Scientific classification
- Kingdom: Animalia
- Phylum: Chordata
- Class: Aves
- Order: Passeriformes
- Family: Corvidae
- Genus: Dendrocitta
- Species: D. cinerascens
- Binomial name: Dendrocitta cinerascens Sharpe, 1879
- Synonyms: Dendrocitta occipitalis cinerascens

= Bornean treepie =

- Genus: Dendrocitta
- Species: cinerascens
- Authority: Sharpe, 1879
- Conservation status: LC
- Synonyms: Dendrocitta occipitalis cinerascens

Species of bird

The Bornean treepie (Dendrocitta cinerascens) is a passerine bird belonging to the treepies genus, Dendrocitta, of in the crow family, Corvidae. It is endemic to the island of Borneo. It is sometimes treated as a subspecies of the Sumatran treepie (D. occipitalis).

==Description==
It is a fairly large bird, 40 centimetres in length, including a long graduated tail, broad rounded wings and short weak legs. The underparts are pinkish-brown. The head is also pinkish-brown with a pale silver crown and a dark stripe over the eye and across the forehead. The back is greyish and the rump is pale. The wings are black with a white patch and the tail is grey with black tips to the feathers. The bill and legs are grey-black and the eyes are reddish. The Sumatran treepie differs in having a pale brown back, a dark brown head with a white nape and a thinner bill.

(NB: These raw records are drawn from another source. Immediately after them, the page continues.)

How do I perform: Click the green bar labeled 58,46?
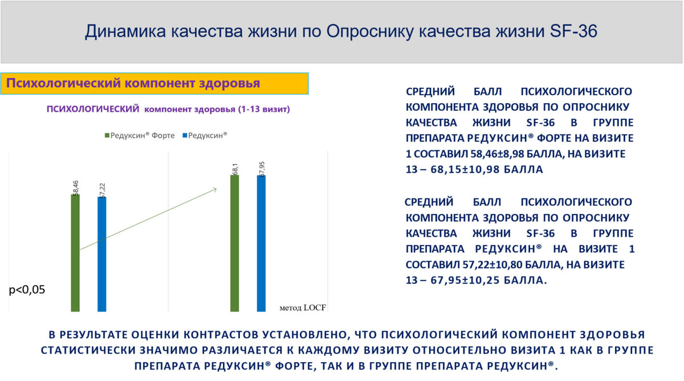point(75,253)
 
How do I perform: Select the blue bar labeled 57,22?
point(102,254)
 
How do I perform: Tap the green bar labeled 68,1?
point(234,243)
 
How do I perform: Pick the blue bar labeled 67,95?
point(261,244)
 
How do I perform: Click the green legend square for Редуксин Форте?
point(107,135)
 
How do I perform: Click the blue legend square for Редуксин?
point(185,135)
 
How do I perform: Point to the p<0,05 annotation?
point(27,290)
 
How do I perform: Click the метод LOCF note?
point(303,307)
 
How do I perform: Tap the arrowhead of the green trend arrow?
point(215,190)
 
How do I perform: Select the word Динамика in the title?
point(125,31)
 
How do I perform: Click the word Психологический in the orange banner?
point(63,83)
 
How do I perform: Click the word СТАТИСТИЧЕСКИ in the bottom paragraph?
point(88,350)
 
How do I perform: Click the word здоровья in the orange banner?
point(229,84)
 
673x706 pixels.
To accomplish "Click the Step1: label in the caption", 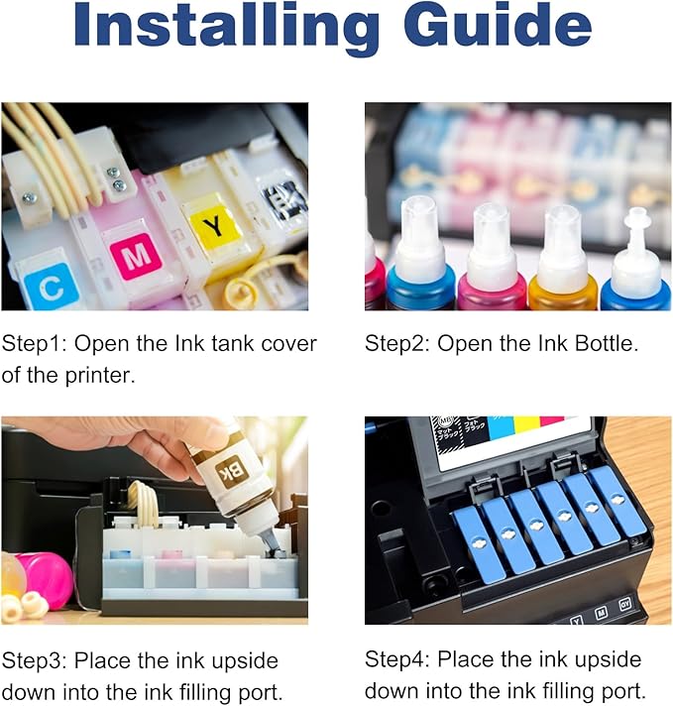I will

The Bornean treepie is a noisy bird with a variety of loud, explosive calls including a bell-like whistle and various grunting and chattering calls. It is able to mimic the calls of other birds.

==Ecology==
It is fairly common in most mountain ranges in the northern and central parts of Borneo. It mainly occurs between 300 and 2,800 metres above sea-level, being most common in valleys and foothills at the lower end of that range. It inhabits forest, forest edge, bamboo thickets and scrubland and is sometimes seen in cultivated areas. It forages in the tree canopy, alone or in small groups, searching for small fruit, seeds and large insects such as beetles and cockroaches. It can become tame, visiting villages to feed on scraps.

Little is known about its breeding habits. The nest is shallow, built of fine twigs and placed in a low tree. The eggs are greenish-white with brown markings concentrated in a ring at the wider end.